Telecom APIs capitalize on existing network infrastructure to create a vast array of business opportunities for carriers worldwide. In essence, these APIs allow carriers to disseminate a wealth of internal information or resources to third parties.
What are Telecom API’s?
Application Programming Interface
An application programming interface (API) is a specification intended to be used as an interface by software components to communicate with each other.
There are many telecom API’s with some of the more prominently utilized ones currently being messaging, location, and payments. Telecom API’s enable a third party company to access data/information from a telecom network operators for purposes of application support and more specifically the delivery of Value-added Service (VAS) applications.
Telecom API Example: Location
The location API enables a so called “location brokering” function. Location brokering can be defined purchasing location data from one party (the carriers most prevalently) and selling to others (content and application providers). An example of a location broker is Loc-Aid, who buys location from the carriers and sells it to various customers.
There are three main mechanisms in which to obtain location information from a mobile network operator:
- Direct to end-user: Smart phone with GPS
- Carrier direct: Involvement directly with carrier
- Indirect (Broker/mediator): Carrier conveys trust to broker/mediator to act as agent to share location data
Location brokering can be defined purchasing location data from one party (the carriers most prevalently) and selling to others (content and application providers).
The above diagram illustrates an example of location brokering in which the LBS Broker entity effectively purchases location query information from the network operators and sells to others such as depicted here in this hypothetical example: StarBucks, Visa, and AAA
Other Telecom API’s
In addition to location, payments, and messaging, there are many other telecom API’s including Billing, Advertising, Content, QoS, M2M, Presence, Subscriber ID, Subscriber Profile, and more. These API’s are leveraged to varying degrees and their utilization will evolve over time as the telecom API ecosystem matures.

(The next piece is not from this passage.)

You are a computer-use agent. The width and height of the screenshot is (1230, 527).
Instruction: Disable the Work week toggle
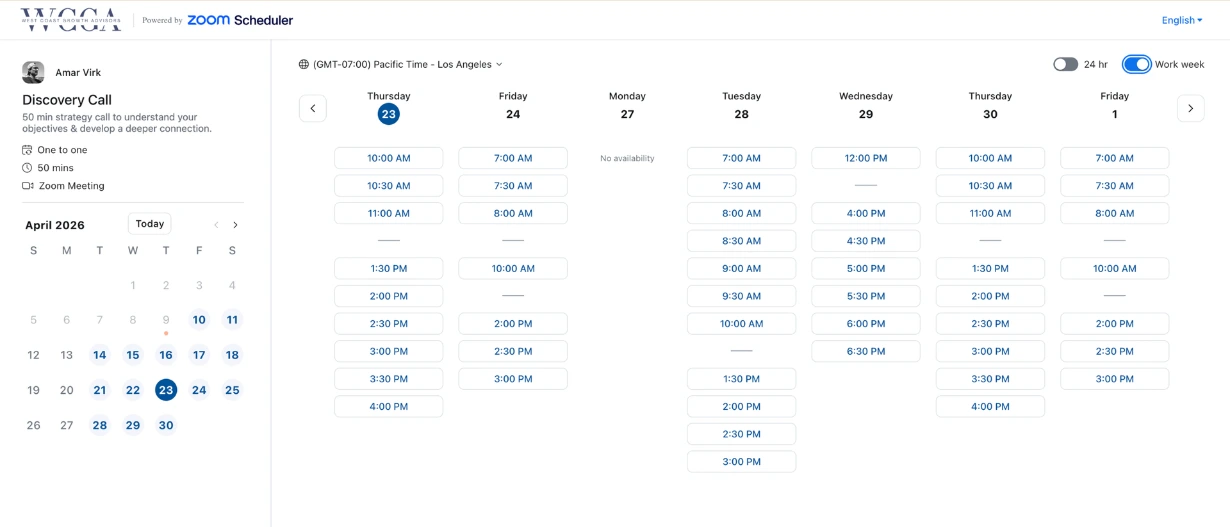[1136, 64]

Business Drivers for Telecom API’s: Value-added Services
Telecommunications network operators (or “carriers”) face some urgent problems today. Traditional fixed-network (or “wireline”) operators are losing customers as end-users migrate to cellular and/or IP based communications. Cellular mobile providers are faced with downward price pressure on so called “bearer” services (e.g. those that just carry a payload) such as voice and raw data. This is driven by a variety of factors including increasingly capacity, which will become even more of a supply-side factor with LTE. There is also an increasing awareness of Internet Protocol (IP) being cheap source of transport, application development, and delivery.
On the demand side, bearer services, particularly data, continues to grow at a healthy pace, but there are limits to growth in bearer service for consumer and even enterprise usage. Therefore, wireless carriers sell raw data and many end-users simply choose which so called Over the Top (OTT) applications they shall use on their smart phone. The carriers get paid for bearer revenue (raw data) but do not make any money on the OTT application itself.

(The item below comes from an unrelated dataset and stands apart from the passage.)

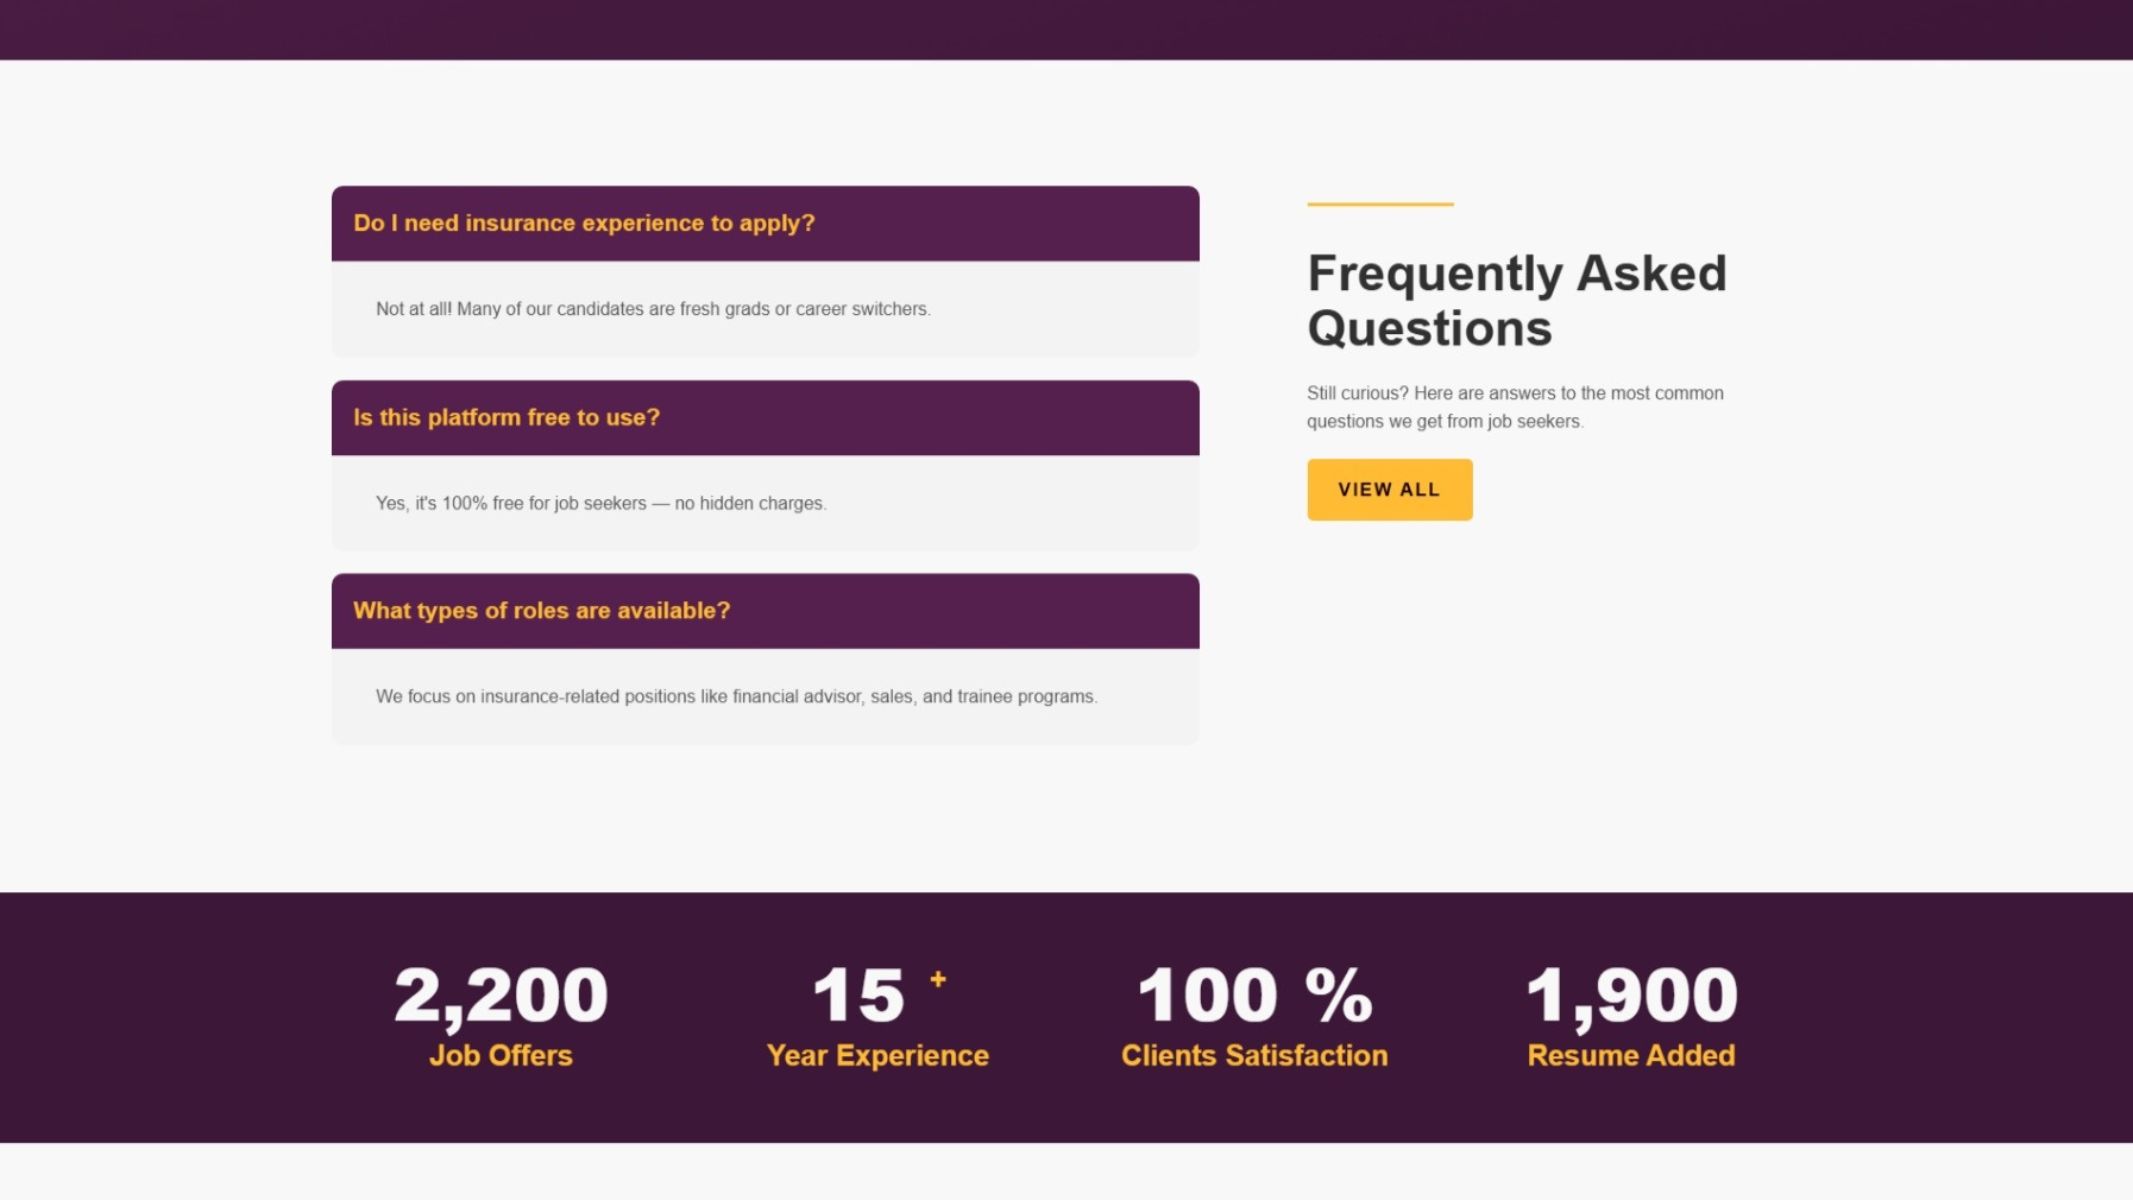This screenshot has height=1200, width=2133.
Task: Click the plus symbol beside 15
Action: pos(938,979)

These supply-side and demand-side issues place increasingly fierce downward price pressure on bearer services (voice services and even basic data service). With the marginalization of bearer services, there is an increasingly urgent growing dependence on VAS applications. By definition, VAS applications must add value, and not cannibalize existing/core services, unless clearly favorable. VAS applications initially provide a benefit to top line revenue growth (as data growth tapers off and margins are squeezed) and then subsequently improve margin growth as bearer services become a cost-plus commodity.
API’s Enable VAS
The main purpose for supporting the API ecosystem is to provide Value-added Service (VAS) applications. VAS applications are important to network operators as they initially provide a benefit to top line revenue growth (as data growth tapers off and margins are squeezed) and then subsequently improve margin growth as bearer services become a cost-plus commodity.
A telecom API enables VAS applications by allowing a third-party company to offer services in collaboration with network operators such as the above Locaid example. The telecom operator provides the asset (access to network data/information) and the third-party service provider does the rest.

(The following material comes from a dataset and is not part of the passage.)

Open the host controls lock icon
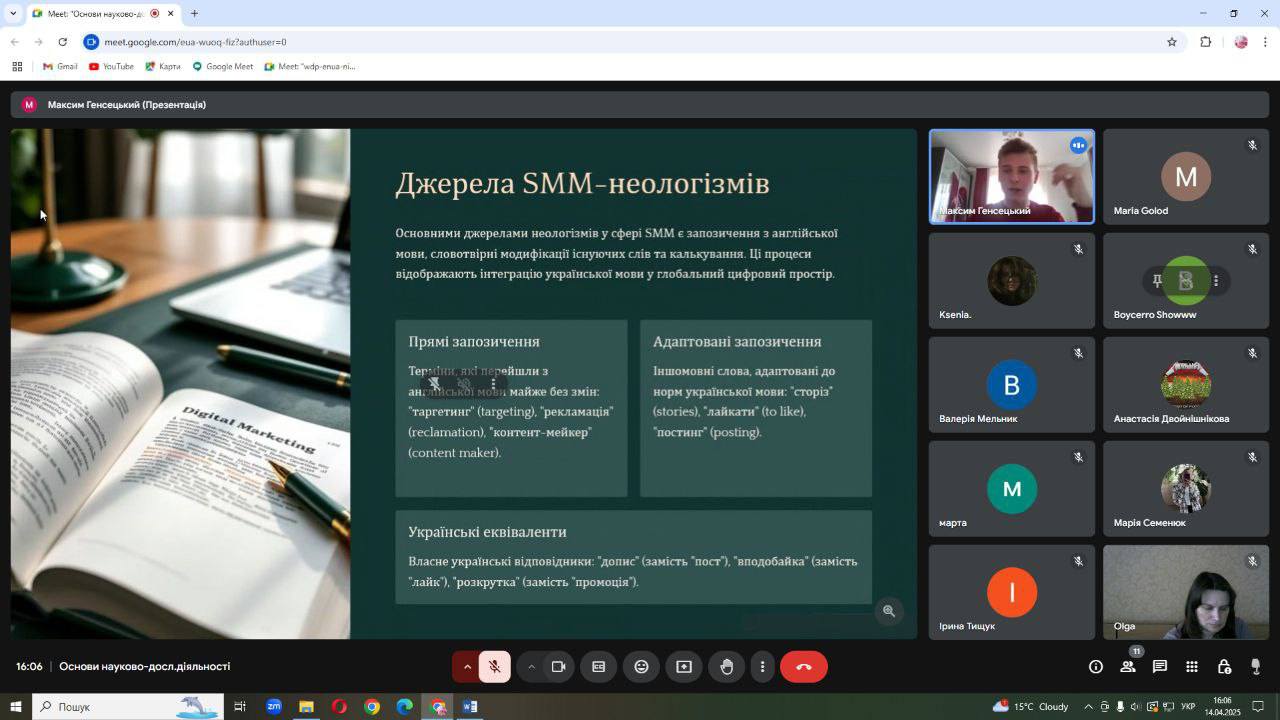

Value-added Services Enabled by API’s
There are many potential VAS applications enabled by API’s ranging from mass consumer offerings such as person tracking to niche offerings such as community of interest shopping applications. The number of potential VAS applications is bound only by the imagination and access to API’s and related data.
In the future, we will see many VAS applications that go beyond typical telecom related services that touch on other areas such as enterprise concerns.
Telecom and Enterprise API “Mash-up”’
A telecom and enterprise “mash-up” API is one in which a query response is based on processing data from telecom sources and from enterprise sources. The query response is not simply a transport of the two disparate data packages but rather a so called mash-up of the two. For example, Subscriber Profile and/or ID information, along with data from a credit card company (and other consumer finance companies), and consumer records data (such as drivers license bureau) can be processed to make various decisions to answer important questions.
For example, the above scenario may be used to answer the question: “Is this the real person, are they where they are supposed to be, and should I open this account for them?” This is just one example of a telecom and enterprise mash-up. There will be many other use cases as the ecosystem evolves over time.